→ **作業指示 1**
提示テキストで、年収分布の資料として使われているのは何ですか。
→ **作業指示 2**
提示テキストのうち、「資料は、2012年の総務省『」から始まり「ず2000万円としましょう。」で終わる部分を、一字一句変えずに書き写しなさい。
→ **作業指示 3**
次の(a)〜(c)が提示テキストの内容と合っているかどうかを、それぞれ「はい」か「いいえ」で答え、判断の根拠となる本文の語句をそのまま引用しなさい。
(a) ホワイトカラー職には、管理職、専門・技術職、事務職が含まれる。
(b) 都内の男性ホワイトカラー正社員で最も多いのは、年収500万円台である。
(c) 上限のない1500万超の階級は、1500万円とみなして計算した。

→ **提示テキスト**
________________
資料は、2012年の総務省『就業構造基本調査』です。男性正規職員の職業別の年収分布を、都道府県別に知ることができます。私はこの分布表をもとに、平均年収を計算しました。東京のホワイトカラー職を例に、計算のプロセスを説明します。ホワイトカラー職とは、管理職、専門・技術職、および事務職を合算したカテゴリーです。

年収が判明する、都内の男性ホワイトカラー正社員は約120万人ですが、その年収分布は上表のようです。最も多いのは年収400万円台ですが、1000万超の高給取りも結構います(16.6%)。さすが東京。

この表から平均年収を計算するわけですが、度数分布表から平均を出すやり方はご存じでしょうか。階級値の概念を使うのですよね。年収400万円台の階級は、一律中間の450万円とみなします。500万円台は550万円、600万円台は650万円、というように仮定するのです。上限のない1500万超の階級は、ひとまず2000万円としましょう。

この場合、年収の平均値(averagae)は以下のようにして求められます。全体を100.0とした相対度数(構成比)を使ったほうが計算が楽です。

{(2200×0.2)+(2000×0.2)+……(35100×2.9)}/100.0 ≒ 702.6万円

東京の男性ホワイトカラー正社員の平均年収は、およそ700万円なり。まあ、こんなものでしょう。鹿児島は529万円、沖縄は474万円。うへえ、同じ男性で、同じホワイトカラー正社員でも全然違いますね。
________________
→ **提供データ**

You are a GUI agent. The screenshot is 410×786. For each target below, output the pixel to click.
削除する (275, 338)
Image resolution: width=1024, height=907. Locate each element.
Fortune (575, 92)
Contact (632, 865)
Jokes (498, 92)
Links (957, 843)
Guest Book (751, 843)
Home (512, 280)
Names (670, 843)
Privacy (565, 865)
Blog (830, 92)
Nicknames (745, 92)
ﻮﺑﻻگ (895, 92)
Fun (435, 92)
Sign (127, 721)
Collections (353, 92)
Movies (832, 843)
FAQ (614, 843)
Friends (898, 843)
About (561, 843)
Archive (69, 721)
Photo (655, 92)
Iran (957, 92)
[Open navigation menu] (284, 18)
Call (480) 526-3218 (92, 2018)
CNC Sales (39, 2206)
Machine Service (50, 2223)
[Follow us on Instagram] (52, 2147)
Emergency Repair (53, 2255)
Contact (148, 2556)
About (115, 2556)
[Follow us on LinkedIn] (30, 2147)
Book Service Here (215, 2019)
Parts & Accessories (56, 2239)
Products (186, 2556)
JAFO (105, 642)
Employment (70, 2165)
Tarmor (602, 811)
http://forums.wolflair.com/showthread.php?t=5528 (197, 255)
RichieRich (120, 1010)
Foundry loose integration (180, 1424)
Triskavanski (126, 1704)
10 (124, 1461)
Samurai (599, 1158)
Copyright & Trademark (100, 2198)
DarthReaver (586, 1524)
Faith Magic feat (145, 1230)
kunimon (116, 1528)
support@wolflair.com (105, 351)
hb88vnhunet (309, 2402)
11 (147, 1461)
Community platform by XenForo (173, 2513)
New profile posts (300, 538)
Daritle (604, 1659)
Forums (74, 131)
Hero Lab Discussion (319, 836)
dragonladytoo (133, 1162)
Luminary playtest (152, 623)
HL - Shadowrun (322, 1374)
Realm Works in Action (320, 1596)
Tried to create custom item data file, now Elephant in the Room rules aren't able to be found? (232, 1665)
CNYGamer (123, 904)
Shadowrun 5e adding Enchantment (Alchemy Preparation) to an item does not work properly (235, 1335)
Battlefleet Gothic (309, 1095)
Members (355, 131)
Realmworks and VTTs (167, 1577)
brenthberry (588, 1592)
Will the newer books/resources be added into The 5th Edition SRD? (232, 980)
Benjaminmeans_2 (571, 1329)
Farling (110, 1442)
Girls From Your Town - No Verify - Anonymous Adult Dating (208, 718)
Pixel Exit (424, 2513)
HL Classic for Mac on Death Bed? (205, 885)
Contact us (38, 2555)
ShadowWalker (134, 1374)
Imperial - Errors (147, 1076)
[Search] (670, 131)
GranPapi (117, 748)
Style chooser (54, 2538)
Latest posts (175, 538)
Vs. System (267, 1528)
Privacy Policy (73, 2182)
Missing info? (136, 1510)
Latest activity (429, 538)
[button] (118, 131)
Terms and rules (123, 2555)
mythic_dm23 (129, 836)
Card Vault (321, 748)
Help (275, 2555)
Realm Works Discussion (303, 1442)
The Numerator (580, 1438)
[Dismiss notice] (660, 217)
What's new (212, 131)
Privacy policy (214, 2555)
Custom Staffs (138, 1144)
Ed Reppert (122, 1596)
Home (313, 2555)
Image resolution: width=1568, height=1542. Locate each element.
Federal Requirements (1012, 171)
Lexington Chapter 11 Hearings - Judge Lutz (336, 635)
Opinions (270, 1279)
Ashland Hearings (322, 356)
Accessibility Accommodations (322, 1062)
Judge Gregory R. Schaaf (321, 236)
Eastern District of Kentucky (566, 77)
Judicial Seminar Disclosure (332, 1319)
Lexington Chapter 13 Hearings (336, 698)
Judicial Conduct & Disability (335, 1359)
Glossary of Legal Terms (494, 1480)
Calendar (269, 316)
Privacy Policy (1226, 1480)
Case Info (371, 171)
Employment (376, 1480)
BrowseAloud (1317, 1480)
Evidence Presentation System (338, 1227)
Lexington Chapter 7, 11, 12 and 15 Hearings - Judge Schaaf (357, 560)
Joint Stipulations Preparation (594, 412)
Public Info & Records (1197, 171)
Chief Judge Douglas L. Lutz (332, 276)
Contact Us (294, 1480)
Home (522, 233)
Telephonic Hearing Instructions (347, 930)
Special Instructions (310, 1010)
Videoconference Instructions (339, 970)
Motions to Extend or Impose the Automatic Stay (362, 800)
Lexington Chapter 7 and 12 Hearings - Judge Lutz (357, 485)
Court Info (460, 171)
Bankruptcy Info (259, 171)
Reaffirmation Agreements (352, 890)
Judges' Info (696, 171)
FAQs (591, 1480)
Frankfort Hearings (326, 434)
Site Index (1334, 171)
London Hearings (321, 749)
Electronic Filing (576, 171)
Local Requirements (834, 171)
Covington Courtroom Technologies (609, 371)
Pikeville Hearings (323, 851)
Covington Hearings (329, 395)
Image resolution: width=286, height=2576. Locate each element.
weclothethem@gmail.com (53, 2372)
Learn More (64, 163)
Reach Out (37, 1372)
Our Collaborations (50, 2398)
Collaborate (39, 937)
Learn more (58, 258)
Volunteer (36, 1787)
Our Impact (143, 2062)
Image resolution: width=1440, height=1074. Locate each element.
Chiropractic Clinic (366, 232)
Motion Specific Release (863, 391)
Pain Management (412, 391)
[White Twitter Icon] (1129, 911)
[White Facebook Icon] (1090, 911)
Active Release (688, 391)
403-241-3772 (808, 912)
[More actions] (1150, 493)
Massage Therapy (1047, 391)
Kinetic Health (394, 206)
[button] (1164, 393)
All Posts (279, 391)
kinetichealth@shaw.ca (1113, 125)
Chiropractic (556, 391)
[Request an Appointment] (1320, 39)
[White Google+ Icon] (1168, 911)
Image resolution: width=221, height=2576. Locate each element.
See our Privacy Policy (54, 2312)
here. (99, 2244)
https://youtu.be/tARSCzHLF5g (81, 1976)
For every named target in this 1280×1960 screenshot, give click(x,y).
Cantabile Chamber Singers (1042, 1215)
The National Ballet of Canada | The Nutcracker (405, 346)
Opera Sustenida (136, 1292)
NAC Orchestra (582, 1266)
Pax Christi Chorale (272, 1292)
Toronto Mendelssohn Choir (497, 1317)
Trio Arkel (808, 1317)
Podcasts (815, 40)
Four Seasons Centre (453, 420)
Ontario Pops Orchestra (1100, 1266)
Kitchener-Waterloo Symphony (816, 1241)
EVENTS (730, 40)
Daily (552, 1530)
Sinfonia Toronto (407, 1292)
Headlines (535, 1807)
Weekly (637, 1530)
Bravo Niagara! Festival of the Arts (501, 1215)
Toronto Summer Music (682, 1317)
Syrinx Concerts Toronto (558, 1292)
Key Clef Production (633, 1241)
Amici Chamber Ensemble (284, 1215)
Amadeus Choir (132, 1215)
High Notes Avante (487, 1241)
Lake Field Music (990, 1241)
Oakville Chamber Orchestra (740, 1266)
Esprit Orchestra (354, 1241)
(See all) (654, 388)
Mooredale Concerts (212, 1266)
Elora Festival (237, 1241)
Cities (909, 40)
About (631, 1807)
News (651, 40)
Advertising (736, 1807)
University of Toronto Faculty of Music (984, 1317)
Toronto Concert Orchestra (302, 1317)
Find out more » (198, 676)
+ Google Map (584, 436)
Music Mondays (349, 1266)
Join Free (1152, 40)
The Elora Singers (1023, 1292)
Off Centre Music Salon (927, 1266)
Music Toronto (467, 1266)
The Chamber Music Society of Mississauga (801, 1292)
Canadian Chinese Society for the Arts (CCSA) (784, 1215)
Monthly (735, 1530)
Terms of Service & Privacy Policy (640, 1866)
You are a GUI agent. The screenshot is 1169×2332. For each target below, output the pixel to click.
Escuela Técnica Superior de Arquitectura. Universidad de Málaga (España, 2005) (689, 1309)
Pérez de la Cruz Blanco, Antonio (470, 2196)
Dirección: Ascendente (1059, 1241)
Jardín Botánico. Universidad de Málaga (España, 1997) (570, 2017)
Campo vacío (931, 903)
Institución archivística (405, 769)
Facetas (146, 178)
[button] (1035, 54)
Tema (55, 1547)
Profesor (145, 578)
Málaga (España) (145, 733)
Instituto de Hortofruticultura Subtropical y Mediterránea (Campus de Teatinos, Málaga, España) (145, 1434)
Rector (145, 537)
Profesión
________________
→ **解答欄 1**
2012年の総務省『就業構造基本調査』です。

→ **解答欄 2**
資料は、2012年の総務省『就業構造基本調査』です。男性正規職員の職業別の年収分布を、都道府県別に知ることができます。私はこの分布表をもとに、平均年収を計算しました。東京のホワイトカラー職を例に、計算のプロセスを説明します。ホワイトカラー職とは、管理職、専門・技術職、および事務職を合算したカテゴリーです。

年収が判明する、都内の男性ホワイトカラー正社員は約120万人ですが、その年収分布は上表のようです。最も多いのは年収400万円台ですが、1000万超の高給取りも結構います(16.6%)。さすが東京。

この表から平均年収を計算するわけですが、度数分布表から平均を出すやり方はご存じでしょうか。階級値の概念を使うのですよね。年収400万円台の階級は、一律中間の450万円とみなします。500万円台は550万円、600万円台は650万円、というように仮定するのです。上限のない1500万超の階級は、ひとまず2000万円としましょう。

→ **解答欄 3**
(a) はい:「ホワイトカラー職とは、管理職、専門・技術職、および事務職を合算したカテゴリーです」
(b) いいえ:「最も多いのは年収400万円台ですが」
(c) いいえ:「上限のない1500万超の階級は、ひとまず2000万円としましょう」